Enzio immediately felt his heart misfire as his shoulders slumped. He could do nothing but watch.
The segment on the laptop’s screen showed Hakam sitting in a chair with the grizzled beginnings of a beard lean closer to Enzio’s family while the other Arab drove the point of his knife beneath the soft tissue of her chin. “What I want from you,” Hakam told her, his Italian perfect, “is to look straight ahead and scream.” In the following segment he leaned forward in his chair, and then commanded, “I said… scream.”
And when she did Enzio could feel his soul suddenly eviscerated from what made him whole. Now he felt completely hollow as he dropped to his knees, his defiance and bravado gone, his skin suddenly alabaster white.
The image on the screen was stilled; the freeze-frame photo of his wife bearing the look of absolute horror elicited something from Enzio. It was the feeling of being rendered powerless, which absolved him from the rank of manhood and granted him the right to sob like a frightened child.
“My family…” It was all he could muster between tears.
“Your family, Captain Pastore, is quite fine. They are being cared for as we speak.”
Enzio’s eyes filled with the task of pleading and turned to the small Arab, his hands held together in prayer. “Please,” he said. “My family.”
Hakam tapped another button on the keypad, which brought up a second screen that was hidden beneath the first as a tab. The banner read ‘LIVE FEED.’
“Do you want to see your family?”
Enzio’s jaw dropped slowly, as if the question itself placed him in stasis. Then, “Yes — yes,
of course. My family.”
“Are you willing to listen to my proposition?”
He quickly conceded by nodding.
“Then you shall see your family.” Hakam tapped another button.
On the screen was a live feed of his wife and children, obviously terrified, but alive.
“Speak to her,” said Hakam.
Enzio quickly crawled forward on his knees toward the laptop and was about to embrace and kiss the screen before the gun-wielding captor forced him back with a solid shove. Holding his hands up imploringly, and then in an attitude of prayer, Enzio became emotional as he spoke to his wife and children, ensuring them everything would be fine.
When Hakam tapped the feed dead, the image growing to a mote of light in the center of the screen, Enzio employed a look of infuriated resentment.
“Captain Pastore, I strongly suggest that you keep your emotions in check. Or your family will pay the ultimate consequence. This I promise.”
Enzio’s face shifted back to that of complete and total submission, his head nodding in compliance.
“Shepherd One,” began Hakam, “does not follow the same strict security guidelines as commercial airliners, correct?”
Enzio nodded.
“And it carries no other passengers besides Vatican principals, correct?”
“Correct.”
“Therefore, I assume there will be no air marshals to contend with?”

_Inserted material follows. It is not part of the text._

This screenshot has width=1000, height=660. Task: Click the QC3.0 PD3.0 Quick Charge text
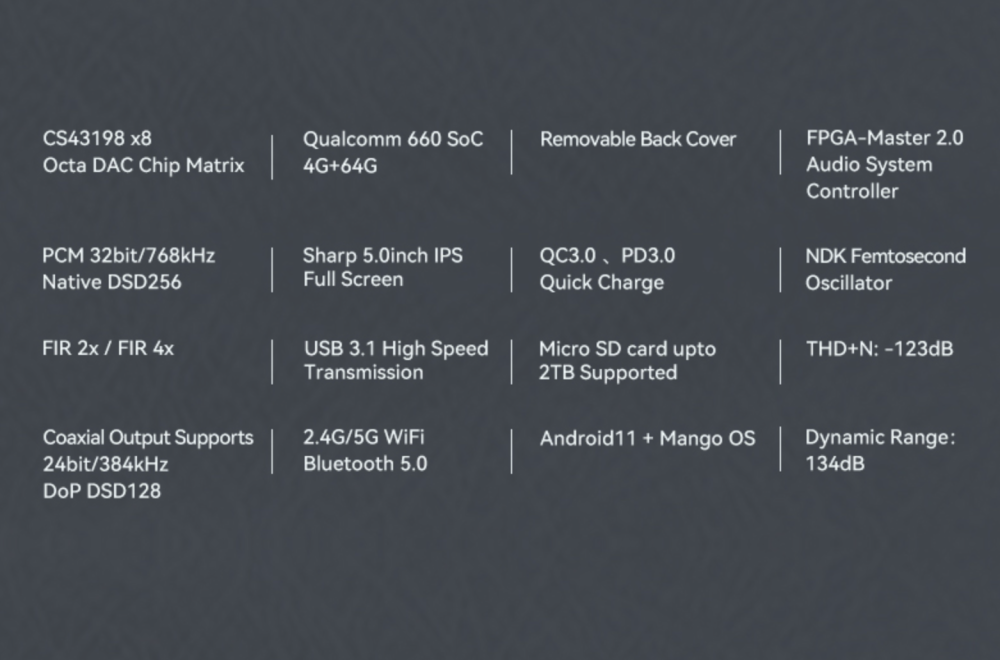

Enzio closed his eyes. “There’s no need for air marshals since it’s an exclusive charter. It’s the papal plane.”
“Yes… Yes, of course.”
Hakam’s subdued manner never wavered, his constantly calm appearance a disturbing factor to Enzio who saw him as a sociopath who believed rules did not apply to him. Executing his family would be like swatting a fly with a newspaper, the matter soon forgotten without so much as an afterthought. So he had to be careful.
“Now Captain,” said Hakam, “and keep in mind that if you should present me with any falsehoods or deception on your part, then I will issue an immediate order for the death of your family. Do you understand?”
The captain nodded.
“All I have to do,” he said, letting his finger hover over a button, “is to push this key right here.” Hakam looked the captain straight in the eye. “Your family will be dead before your mind could register the act. Am I making my point clear?”